PHYTOCHEMICAL CHARACTERIZATION AND CYTOTOXIC EVALUATION OF THE AQUEOUS LEAF EXTRACT OF Piper mikanianum IN HepG2 CELLS

Resumo

INTRODUCTION: The Piperaceae family includes over 2,000 species distributed across eight genera, predominantly occurring in tropical and subtropical climates in both hemispheres. In Brazil, approximately 500 species of the Piper genus have been described, primarily in the Atlantic Forest. Traditionally, in southern and southeastern regions of the country, the species Piper mikanianum is widely used and, consequently, has been the subject of studies evaluating its chemical composition and biological activities. OBJECTIVE: To characterize the phytochemical profile and to evaluate the in vitro cytotoxicity of the aqueous extract from P. mikanianum leaves at different time points. MATERIALS AND METHODS: Leaves of P. mikanianum were dried at a temperature below 40oC, triturated, and extracted by infusion in water. Its phytochemical characterization was performed by ultra-performance liquid chromatography with a diode array detector (UPLC-DAD) following a previously established methodology. Briefly, the mobile phase consisted of acidified acetonitrile (phase A) and 0.1% formic acid (phase B) in a gradient system, using a CORTECS UPLC T3 column (2.1 x 100 mm, 1.6 µm).  Cytotoxicity was evaluated in HepG2 cells (human liver cancer cell line) using the MTT assay. Cells were exposed to different concentrations of the aqueous extract (0.25 – 6 mg/mL) for 24, 48, and 72 hours. RESULTS AND CONCLUSIONS: The aqueous extract from P. mikanianum leaves exhibited low in vitro toxicity in HEPG2 cells, maintaining mitochondrial activity above 85% at all tested concentrations and time points.

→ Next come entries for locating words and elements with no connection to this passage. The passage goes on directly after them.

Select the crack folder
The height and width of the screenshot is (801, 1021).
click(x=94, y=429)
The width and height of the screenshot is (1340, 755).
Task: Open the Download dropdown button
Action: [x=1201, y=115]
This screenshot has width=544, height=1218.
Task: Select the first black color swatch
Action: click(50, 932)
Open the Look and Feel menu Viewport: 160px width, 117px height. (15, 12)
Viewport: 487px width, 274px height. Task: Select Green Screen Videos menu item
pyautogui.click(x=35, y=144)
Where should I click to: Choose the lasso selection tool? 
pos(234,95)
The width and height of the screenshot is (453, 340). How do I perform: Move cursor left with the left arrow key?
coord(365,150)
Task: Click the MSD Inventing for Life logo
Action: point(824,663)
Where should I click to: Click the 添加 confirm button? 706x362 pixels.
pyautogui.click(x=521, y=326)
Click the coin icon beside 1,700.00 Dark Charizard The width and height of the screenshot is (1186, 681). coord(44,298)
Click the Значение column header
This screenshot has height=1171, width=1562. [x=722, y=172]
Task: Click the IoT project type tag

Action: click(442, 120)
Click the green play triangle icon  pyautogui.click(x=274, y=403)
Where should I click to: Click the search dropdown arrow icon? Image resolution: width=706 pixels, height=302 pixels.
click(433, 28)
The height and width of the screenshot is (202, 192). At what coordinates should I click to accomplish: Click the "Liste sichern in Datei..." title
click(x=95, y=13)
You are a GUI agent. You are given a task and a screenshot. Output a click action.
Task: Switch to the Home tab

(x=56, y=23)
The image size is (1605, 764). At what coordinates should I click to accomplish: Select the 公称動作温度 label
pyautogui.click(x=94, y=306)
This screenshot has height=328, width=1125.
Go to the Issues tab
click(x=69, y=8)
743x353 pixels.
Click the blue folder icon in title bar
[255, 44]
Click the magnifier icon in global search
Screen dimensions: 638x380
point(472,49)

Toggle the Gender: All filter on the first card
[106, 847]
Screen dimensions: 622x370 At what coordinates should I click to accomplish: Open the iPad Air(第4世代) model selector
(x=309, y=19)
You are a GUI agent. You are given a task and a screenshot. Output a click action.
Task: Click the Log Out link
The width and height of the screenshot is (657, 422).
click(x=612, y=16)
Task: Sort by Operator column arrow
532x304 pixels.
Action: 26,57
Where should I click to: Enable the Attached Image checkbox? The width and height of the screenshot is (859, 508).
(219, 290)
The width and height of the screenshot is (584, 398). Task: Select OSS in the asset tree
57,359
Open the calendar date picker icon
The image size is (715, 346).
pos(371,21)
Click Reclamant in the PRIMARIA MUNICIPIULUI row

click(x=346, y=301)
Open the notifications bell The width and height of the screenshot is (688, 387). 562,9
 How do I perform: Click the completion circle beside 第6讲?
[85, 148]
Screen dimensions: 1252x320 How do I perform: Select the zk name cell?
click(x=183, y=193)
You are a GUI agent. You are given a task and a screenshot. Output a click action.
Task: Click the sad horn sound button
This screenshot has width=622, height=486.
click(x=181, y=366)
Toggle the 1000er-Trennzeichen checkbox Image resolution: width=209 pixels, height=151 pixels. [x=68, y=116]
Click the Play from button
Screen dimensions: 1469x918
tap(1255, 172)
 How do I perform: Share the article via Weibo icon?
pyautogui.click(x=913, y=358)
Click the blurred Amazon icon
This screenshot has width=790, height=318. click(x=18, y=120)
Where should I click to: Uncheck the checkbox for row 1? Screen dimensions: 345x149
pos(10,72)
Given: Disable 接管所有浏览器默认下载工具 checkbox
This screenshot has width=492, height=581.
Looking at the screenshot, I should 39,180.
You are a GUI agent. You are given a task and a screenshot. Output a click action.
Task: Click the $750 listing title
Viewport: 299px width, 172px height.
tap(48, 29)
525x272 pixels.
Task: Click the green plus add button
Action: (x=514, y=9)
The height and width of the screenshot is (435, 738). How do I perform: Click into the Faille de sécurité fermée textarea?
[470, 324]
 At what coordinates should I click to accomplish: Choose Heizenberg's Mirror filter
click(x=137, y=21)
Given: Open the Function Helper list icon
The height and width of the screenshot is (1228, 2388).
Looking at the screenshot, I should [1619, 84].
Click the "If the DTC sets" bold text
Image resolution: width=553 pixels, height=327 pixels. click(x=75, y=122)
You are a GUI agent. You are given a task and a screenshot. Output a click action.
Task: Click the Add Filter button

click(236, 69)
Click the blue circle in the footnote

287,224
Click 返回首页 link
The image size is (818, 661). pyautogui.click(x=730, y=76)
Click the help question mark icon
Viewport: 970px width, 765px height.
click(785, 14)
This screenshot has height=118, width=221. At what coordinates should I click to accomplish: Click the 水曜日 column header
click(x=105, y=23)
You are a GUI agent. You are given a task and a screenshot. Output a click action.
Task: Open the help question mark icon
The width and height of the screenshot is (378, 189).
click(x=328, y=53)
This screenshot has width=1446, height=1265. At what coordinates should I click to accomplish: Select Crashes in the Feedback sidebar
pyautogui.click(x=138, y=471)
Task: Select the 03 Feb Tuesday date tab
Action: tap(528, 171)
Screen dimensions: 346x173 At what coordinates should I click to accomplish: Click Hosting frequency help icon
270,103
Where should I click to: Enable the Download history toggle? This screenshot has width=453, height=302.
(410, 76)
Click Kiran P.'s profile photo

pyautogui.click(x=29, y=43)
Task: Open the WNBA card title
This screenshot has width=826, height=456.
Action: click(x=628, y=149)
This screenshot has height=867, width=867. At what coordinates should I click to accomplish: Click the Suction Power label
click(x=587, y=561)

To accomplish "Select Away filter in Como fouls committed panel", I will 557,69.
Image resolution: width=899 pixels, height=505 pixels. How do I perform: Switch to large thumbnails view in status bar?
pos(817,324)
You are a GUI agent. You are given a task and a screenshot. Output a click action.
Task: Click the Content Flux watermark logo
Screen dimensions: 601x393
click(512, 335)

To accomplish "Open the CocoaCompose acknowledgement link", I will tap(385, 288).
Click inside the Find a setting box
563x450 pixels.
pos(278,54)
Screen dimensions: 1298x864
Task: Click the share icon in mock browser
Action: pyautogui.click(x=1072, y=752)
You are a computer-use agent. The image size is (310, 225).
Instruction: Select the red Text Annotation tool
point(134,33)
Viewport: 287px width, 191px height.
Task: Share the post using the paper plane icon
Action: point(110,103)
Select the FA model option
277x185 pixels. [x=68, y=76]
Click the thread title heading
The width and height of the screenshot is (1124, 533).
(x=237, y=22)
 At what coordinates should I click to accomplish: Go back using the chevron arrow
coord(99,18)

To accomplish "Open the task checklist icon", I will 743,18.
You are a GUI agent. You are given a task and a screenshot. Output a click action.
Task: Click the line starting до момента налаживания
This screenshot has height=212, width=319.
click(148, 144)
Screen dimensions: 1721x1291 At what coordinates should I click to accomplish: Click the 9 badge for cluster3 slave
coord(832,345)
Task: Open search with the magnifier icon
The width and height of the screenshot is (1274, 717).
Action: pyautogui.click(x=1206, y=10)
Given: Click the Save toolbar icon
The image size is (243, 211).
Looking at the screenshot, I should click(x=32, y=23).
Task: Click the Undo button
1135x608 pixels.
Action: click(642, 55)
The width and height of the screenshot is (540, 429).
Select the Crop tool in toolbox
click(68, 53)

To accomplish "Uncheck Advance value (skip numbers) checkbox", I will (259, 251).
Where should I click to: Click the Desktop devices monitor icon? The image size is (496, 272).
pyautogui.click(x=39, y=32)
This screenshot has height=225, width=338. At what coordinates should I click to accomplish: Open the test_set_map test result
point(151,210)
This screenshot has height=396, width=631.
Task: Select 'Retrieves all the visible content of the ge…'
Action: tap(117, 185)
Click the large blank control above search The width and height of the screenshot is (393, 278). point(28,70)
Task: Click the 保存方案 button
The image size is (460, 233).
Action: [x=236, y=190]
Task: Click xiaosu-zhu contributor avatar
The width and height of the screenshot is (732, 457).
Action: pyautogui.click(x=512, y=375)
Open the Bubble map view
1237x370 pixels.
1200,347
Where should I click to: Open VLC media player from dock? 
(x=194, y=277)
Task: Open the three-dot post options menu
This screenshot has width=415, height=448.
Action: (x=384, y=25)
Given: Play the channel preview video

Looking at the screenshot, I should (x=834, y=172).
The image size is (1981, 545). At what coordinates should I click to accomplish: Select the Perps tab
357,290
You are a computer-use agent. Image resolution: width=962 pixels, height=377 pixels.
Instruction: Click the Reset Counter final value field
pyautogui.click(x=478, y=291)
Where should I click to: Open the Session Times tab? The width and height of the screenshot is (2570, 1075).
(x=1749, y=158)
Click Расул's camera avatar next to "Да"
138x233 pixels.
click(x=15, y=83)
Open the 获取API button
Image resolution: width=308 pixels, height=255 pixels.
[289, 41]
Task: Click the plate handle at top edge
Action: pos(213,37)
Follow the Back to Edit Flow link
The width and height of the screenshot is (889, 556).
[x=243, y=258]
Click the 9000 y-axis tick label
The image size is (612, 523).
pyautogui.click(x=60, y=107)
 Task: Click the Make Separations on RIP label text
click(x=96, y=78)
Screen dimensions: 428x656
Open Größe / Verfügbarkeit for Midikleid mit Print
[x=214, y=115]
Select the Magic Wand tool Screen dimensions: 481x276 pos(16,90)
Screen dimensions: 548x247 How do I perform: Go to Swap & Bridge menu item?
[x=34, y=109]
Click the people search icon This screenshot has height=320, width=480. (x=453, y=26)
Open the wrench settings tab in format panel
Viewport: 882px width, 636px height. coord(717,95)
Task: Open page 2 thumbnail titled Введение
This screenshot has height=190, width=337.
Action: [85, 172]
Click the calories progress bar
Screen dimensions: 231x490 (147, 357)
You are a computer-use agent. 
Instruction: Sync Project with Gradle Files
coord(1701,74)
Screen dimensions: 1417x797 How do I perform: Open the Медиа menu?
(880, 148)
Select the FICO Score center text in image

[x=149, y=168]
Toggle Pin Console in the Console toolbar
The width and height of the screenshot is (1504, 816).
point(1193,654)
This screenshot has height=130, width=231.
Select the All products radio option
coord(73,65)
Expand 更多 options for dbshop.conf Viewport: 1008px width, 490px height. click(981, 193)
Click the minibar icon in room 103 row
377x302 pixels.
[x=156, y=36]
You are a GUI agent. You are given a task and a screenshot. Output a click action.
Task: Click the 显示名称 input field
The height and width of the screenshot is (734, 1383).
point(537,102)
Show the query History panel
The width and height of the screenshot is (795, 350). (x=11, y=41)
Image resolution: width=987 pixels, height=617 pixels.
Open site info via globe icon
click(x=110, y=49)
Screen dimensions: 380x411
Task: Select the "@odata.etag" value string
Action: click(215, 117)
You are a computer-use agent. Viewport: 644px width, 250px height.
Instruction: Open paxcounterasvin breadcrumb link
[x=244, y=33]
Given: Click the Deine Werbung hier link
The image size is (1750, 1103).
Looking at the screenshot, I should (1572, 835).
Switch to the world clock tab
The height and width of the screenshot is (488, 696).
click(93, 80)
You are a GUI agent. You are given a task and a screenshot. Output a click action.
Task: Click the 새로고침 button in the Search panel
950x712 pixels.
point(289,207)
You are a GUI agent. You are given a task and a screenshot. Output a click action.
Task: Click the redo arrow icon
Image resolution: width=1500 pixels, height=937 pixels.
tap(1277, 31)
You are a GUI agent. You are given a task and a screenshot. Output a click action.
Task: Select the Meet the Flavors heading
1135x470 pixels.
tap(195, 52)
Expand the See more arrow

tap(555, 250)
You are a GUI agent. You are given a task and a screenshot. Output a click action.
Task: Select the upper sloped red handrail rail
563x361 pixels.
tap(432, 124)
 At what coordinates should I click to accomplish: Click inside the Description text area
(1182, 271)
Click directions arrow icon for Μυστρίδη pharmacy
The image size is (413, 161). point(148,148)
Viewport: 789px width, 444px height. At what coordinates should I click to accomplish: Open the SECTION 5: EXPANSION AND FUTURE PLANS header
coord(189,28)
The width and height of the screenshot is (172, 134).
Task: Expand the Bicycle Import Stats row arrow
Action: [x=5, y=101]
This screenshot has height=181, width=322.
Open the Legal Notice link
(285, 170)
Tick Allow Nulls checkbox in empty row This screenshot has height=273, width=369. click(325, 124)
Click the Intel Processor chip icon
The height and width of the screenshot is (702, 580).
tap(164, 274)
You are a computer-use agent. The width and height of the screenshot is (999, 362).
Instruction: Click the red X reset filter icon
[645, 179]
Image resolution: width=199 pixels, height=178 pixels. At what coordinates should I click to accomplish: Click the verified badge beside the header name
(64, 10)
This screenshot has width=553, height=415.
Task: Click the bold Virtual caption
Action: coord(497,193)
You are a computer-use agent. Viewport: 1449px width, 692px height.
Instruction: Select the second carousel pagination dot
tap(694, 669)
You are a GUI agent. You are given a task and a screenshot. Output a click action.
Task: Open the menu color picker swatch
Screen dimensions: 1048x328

Notably, at 48 h of exposure, specific concentrations induced a mild but consistent enhancement in cell viability, indicating a possible stimulatory or cytoprotective effect. Phytochemical characterization revealed the presence of vitexin, a flavonoid known for its antioxidant and anti-inflammatory activities. These results suggest that the aqueous extract from P. mikanianum leaves is biocompatible with HepG2 under the tested conditions and highlights its potential for future studies about its bioactive properties.